**WHAT TO WORK ON**
Whenever a line below mentions the word "agent", that line should be copied.

**DATA PROVIDED**
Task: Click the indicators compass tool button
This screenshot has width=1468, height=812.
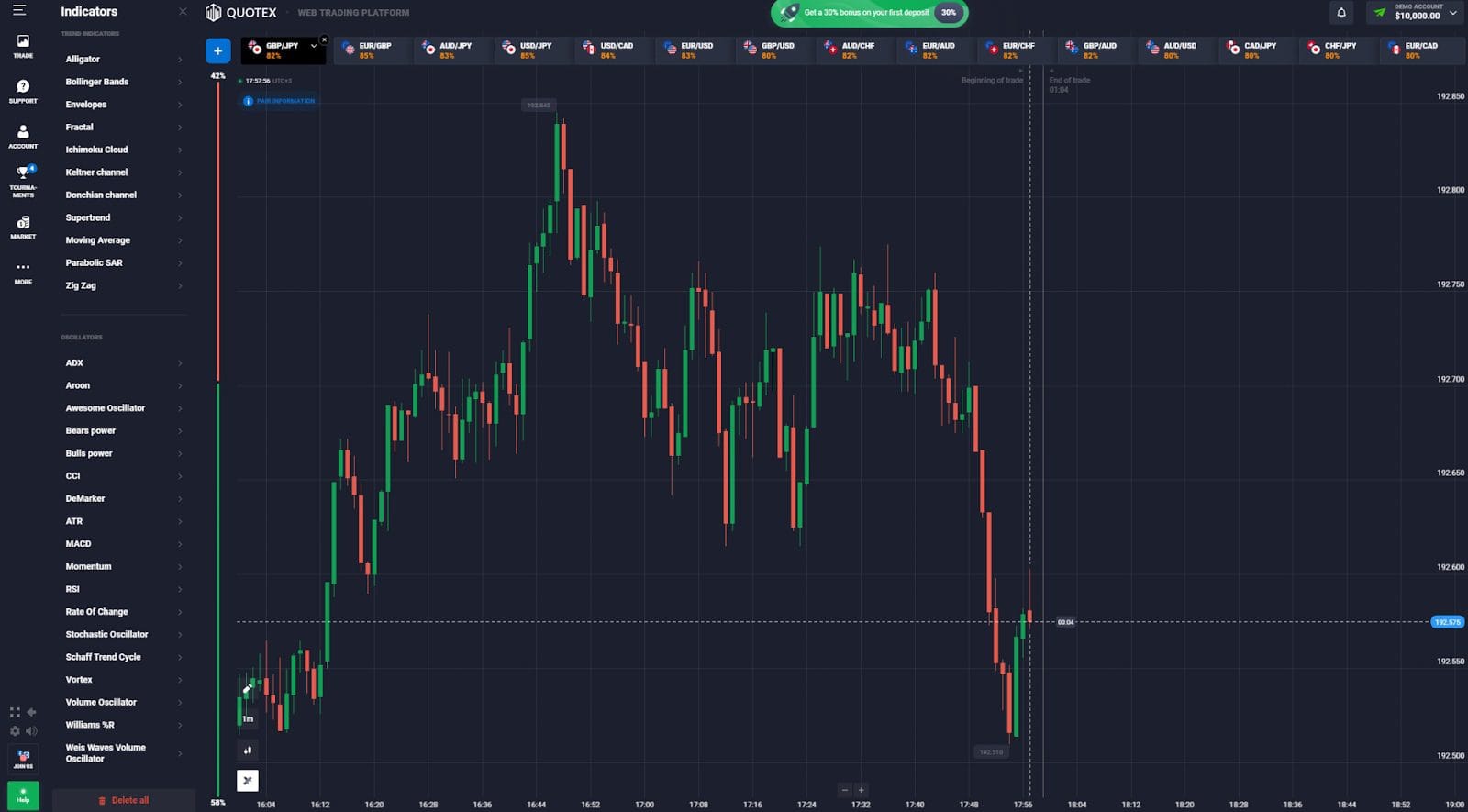Action: point(248,781)
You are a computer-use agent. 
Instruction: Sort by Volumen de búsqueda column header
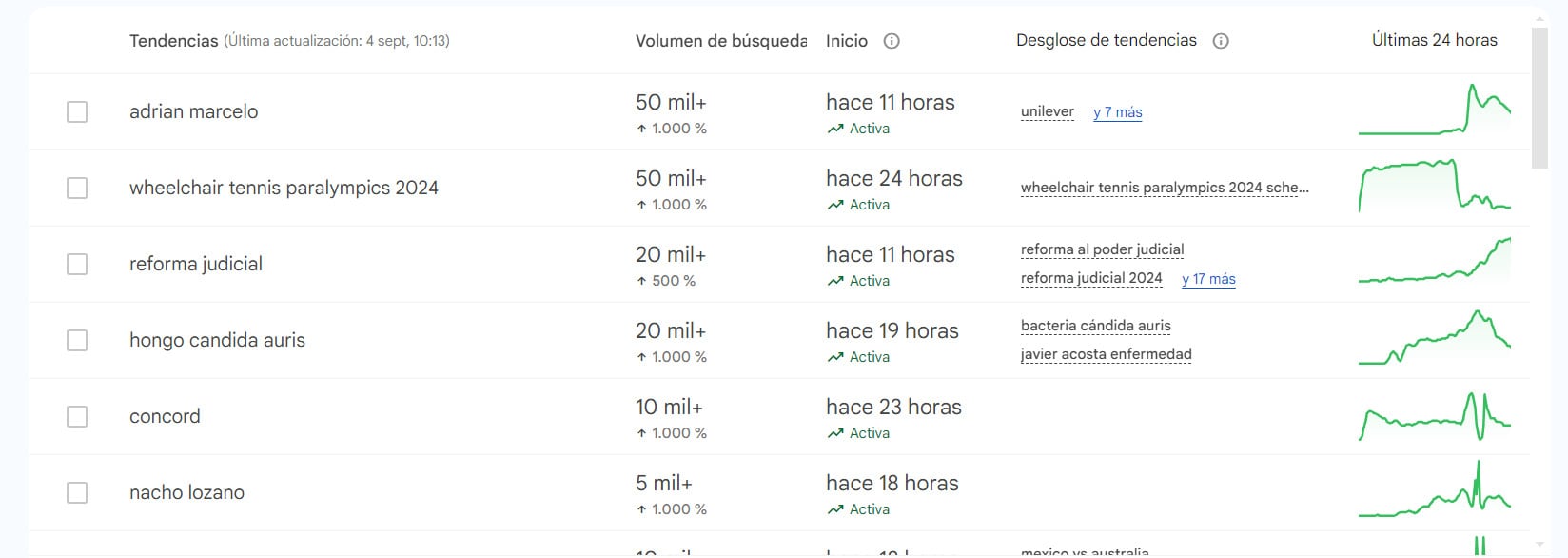coord(720,41)
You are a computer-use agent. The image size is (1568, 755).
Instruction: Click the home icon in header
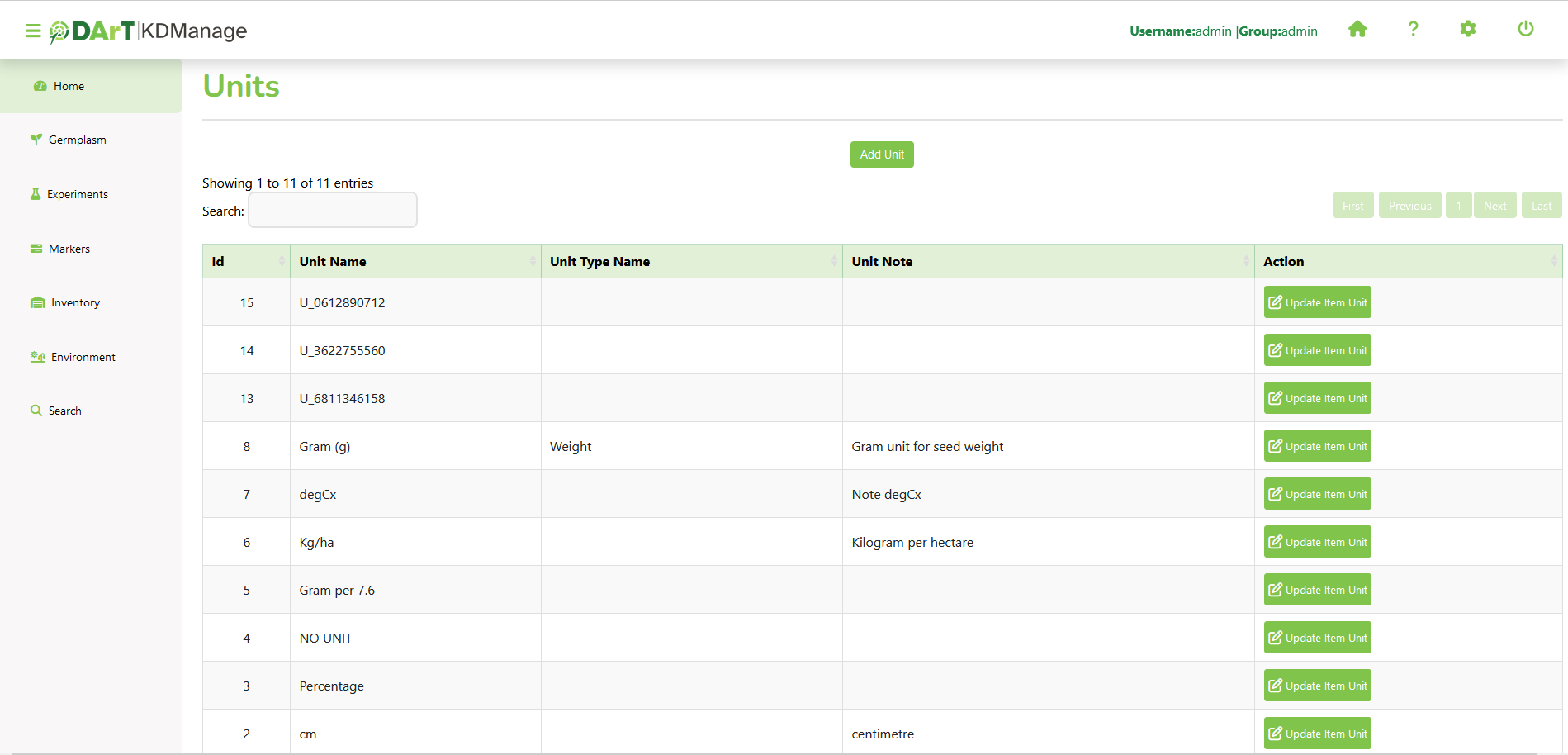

**EXERCISE RESULT**
You are a computer-use agent. 
You are a computer-use agent. The image size is (1568, 755).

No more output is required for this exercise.